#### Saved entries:
§ §

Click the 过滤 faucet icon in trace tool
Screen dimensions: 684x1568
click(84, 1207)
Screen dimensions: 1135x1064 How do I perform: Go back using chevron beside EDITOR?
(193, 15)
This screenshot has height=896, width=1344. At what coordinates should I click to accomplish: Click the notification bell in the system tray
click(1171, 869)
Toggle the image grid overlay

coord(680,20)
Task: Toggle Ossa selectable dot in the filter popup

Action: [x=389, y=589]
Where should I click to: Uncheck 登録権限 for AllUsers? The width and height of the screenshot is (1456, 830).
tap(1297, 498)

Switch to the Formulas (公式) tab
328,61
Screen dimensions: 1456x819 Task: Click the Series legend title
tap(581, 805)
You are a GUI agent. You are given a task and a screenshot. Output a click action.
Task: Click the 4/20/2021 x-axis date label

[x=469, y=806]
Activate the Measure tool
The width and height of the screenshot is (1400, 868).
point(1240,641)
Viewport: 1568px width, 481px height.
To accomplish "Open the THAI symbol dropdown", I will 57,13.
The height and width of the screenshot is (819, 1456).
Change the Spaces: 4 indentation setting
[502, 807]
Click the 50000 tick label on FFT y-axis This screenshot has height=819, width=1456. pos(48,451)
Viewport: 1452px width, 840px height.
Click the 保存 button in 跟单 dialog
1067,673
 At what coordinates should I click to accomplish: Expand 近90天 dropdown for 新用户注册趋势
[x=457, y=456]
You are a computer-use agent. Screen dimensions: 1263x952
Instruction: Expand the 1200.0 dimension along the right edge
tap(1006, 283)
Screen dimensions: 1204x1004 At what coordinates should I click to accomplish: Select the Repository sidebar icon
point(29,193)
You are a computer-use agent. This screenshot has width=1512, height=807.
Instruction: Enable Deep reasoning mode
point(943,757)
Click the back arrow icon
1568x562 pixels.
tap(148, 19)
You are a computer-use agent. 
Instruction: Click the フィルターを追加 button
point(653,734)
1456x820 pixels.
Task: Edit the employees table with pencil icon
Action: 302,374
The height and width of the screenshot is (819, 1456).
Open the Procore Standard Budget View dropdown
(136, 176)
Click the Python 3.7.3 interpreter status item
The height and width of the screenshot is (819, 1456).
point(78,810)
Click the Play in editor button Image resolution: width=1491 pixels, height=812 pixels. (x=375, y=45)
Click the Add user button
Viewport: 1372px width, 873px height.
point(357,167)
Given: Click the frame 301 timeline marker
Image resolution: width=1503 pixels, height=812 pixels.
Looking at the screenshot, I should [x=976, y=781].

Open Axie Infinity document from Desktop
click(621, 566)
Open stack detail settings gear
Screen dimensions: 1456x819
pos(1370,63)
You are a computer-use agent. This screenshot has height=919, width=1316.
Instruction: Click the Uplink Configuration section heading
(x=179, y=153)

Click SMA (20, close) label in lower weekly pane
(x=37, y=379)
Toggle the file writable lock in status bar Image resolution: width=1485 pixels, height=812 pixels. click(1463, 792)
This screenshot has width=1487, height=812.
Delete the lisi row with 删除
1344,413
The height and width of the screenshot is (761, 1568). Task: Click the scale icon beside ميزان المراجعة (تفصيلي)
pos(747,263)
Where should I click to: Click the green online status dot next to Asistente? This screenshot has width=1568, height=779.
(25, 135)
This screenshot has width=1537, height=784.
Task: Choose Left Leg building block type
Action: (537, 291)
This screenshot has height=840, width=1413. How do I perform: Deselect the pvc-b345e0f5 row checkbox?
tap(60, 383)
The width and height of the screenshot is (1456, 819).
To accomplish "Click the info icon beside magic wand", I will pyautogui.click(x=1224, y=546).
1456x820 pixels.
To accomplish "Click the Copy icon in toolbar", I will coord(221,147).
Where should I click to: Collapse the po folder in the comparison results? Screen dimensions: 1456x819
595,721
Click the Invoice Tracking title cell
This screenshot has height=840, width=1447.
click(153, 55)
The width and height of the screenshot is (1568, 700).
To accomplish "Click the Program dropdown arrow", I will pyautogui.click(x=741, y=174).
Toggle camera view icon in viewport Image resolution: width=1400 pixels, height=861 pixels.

§ §

#### EXERCISE GOAL:
Print out each record above exactly, with nothing omitted.

#### TASK ANSWER:
Click the 过滤 faucet icon in trace tool
Screen dimensions: 684x1568
click(84, 1207)
Screen dimensions: 1135x1064 How do I perform: Go back using chevron beside EDITOR?
(193, 15)
This screenshot has height=896, width=1344. At what coordinates should I click to accomplish: Click the notification bell in the system tray
click(1171, 869)
Toggle the image grid overlay

coord(680,20)
Task: Toggle Ossa selectable dot in the filter popup

Action: [x=389, y=589]
Where should I click to: Uncheck 登録権限 for AllUsers? The width and height of the screenshot is (1456, 830).
tap(1297, 498)

Switch to the Formulas (公式) tab
328,61
Screen dimensions: 1456x819 Task: Click the Series legend title
tap(581, 805)
You are a GUI agent. You are given a task and a screenshot. Output a click action.
Task: Click the 4/20/2021 x-axis date label

[x=469, y=806]
Activate the Measure tool
The width and height of the screenshot is (1400, 868).
point(1240,641)
Viewport: 1568px width, 481px height.
To accomplish "Open the THAI symbol dropdown", I will 57,13.
The height and width of the screenshot is (819, 1456).
Change the Spaces: 4 indentation setting
[502, 807]
Click the 50000 tick label on FFT y-axis This screenshot has height=819, width=1456. pos(48,451)
Viewport: 1452px width, 840px height.
Click the 保存 button in 跟单 dialog
1067,673
 At what coordinates should I click to accomplish: Expand 近90天 dropdown for 新用户注册趋势
[x=457, y=456]
You are a computer-use agent. Screen dimensions: 1263x952
Instruction: Expand the 1200.0 dimension along the right edge
tap(1006, 283)
Screen dimensions: 1204x1004 At what coordinates should I click to accomplish: Select the Repository sidebar icon
point(29,193)
You are a computer-use agent. This screenshot has width=1512, height=807.
Instruction: Enable Deep reasoning mode
point(943,757)
Click the back arrow icon
1568x562 pixels.
tap(148, 19)
You are a computer-use agent. 
Instruction: Click the フィルターを追加 button
point(653,734)
1456x820 pixels.
Task: Edit the employees table with pencil icon
Action: 302,374
The height and width of the screenshot is (819, 1456).
Open the Procore Standard Budget View dropdown
(136, 176)
Click the Python 3.7.3 interpreter status item
The height and width of the screenshot is (819, 1456).
point(78,810)
Click the Play in editor button Image resolution: width=1491 pixels, height=812 pixels. (x=375, y=45)
Click the Add user button
Viewport: 1372px width, 873px height.
point(357,167)
Given: Click the frame 301 timeline marker
Image resolution: width=1503 pixels, height=812 pixels.
Looking at the screenshot, I should [x=976, y=781].

Open Axie Infinity document from Desktop
click(621, 566)
Open stack detail settings gear
Screen dimensions: 1456x819
pos(1370,63)
You are a computer-use agent. This screenshot has height=919, width=1316.
Instruction: Click the Uplink Configuration section heading
(x=179, y=153)

Click SMA (20, close) label in lower weekly pane
(x=37, y=379)
Toggle the file writable lock in status bar Image resolution: width=1485 pixels, height=812 pixels. click(1463, 792)
This screenshot has width=1487, height=812.
Delete the lisi row with 删除
1344,413
The height and width of the screenshot is (761, 1568). Task: Click the scale icon beside ميزان المراجعة (تفصيلي)
pos(747,263)
Where should I click to: Click the green online status dot next to Asistente? This screenshot has width=1568, height=779.
(25, 135)
This screenshot has width=1537, height=784.
Task: Choose Left Leg building block type
Action: (537, 291)
This screenshot has height=840, width=1413. How do I perform: Deselect the pvc-b345e0f5 row checkbox?
tap(60, 383)
The width and height of the screenshot is (1456, 819).
To accomplish "Click the info icon beside magic wand", I will pyautogui.click(x=1224, y=546).
1456x820 pixels.
To accomplish "Click the Copy icon in toolbar", I will coord(221,147).
Where should I click to: Collapse the po folder in the comparison results? Screen dimensions: 1456x819
595,721
Click the Invoice Tracking title cell
This screenshot has height=840, width=1447.
click(153, 55)
The width and height of the screenshot is (1568, 700).
To accomplish "Click the Program dropdown arrow", I will pyautogui.click(x=741, y=174).
Toggle camera view icon in viewport Image resolution: width=1400 pixels, height=861 pixels.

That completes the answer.